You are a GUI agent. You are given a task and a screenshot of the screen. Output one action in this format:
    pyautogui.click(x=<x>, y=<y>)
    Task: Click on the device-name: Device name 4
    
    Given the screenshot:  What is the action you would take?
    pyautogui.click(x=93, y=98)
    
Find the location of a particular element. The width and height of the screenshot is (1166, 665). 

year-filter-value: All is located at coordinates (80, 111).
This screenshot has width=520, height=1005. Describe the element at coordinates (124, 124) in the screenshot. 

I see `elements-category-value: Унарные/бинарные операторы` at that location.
---
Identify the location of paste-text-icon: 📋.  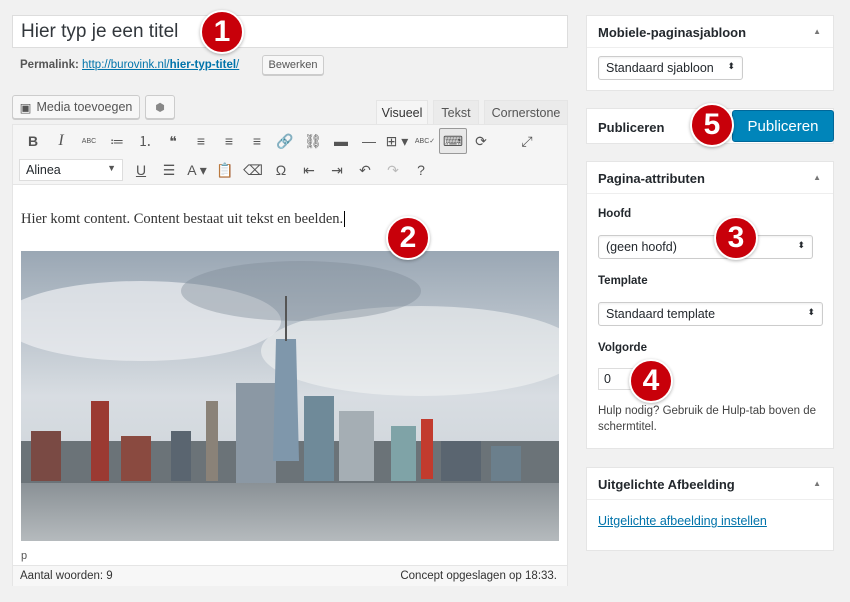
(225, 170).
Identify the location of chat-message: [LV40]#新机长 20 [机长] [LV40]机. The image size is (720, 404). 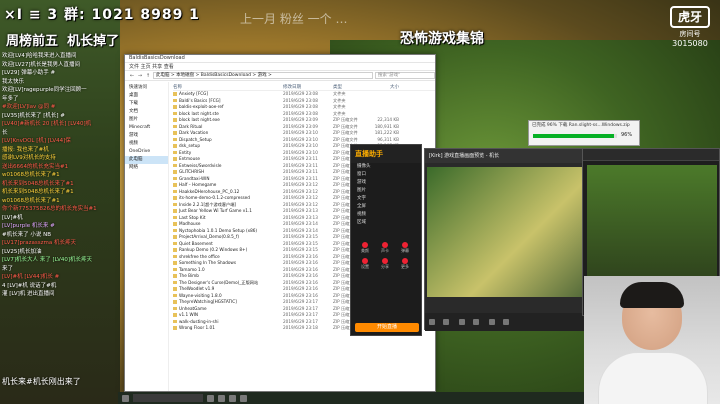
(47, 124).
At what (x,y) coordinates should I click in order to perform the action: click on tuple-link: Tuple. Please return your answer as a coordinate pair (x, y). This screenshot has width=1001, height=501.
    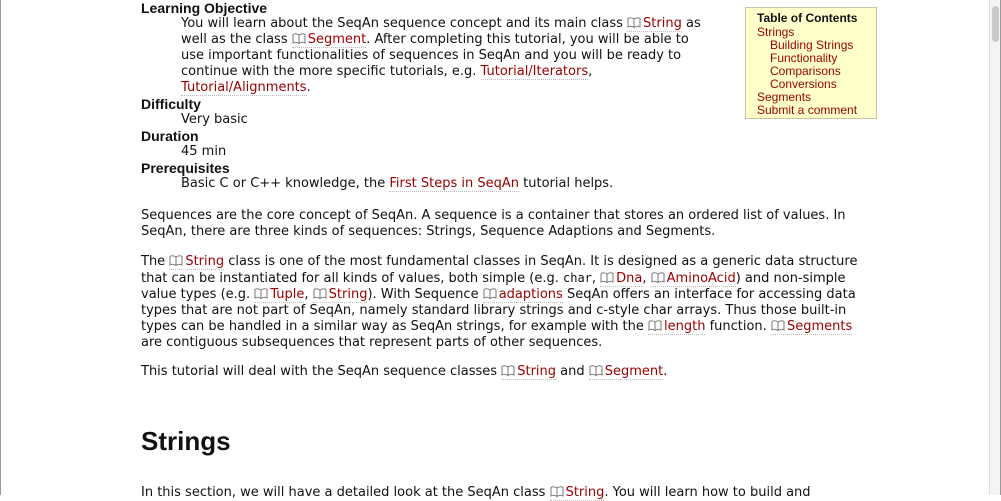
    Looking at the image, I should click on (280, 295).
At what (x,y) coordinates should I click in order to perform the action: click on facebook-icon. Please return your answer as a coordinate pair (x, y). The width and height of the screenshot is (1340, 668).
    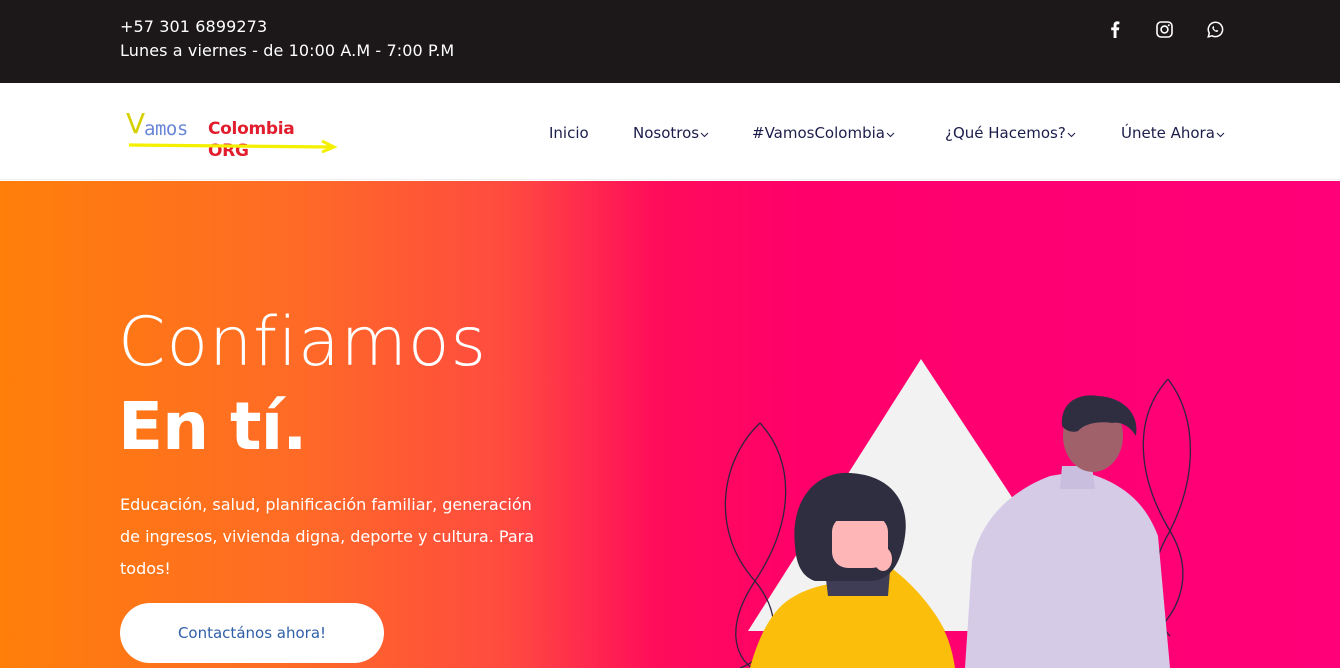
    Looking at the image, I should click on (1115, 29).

• **Exercise brief**: Reproduce the data from the line with "You are a GUI" up to and including the line with "pyautogui.click(x=93, y=98)", changing "screenshot" to "screen image" and leaving everything else as it is.

• **Task response**:
You are a GUI agent. You are given a task and a screen image of the screen. Output one action in this format:
    pyautogui.click(x=<x>, y=<y>)
    Task: Click on the device-name: Device name 4
    
    Given the screen image:  What is the action you would take?
    pyautogui.click(x=93, y=98)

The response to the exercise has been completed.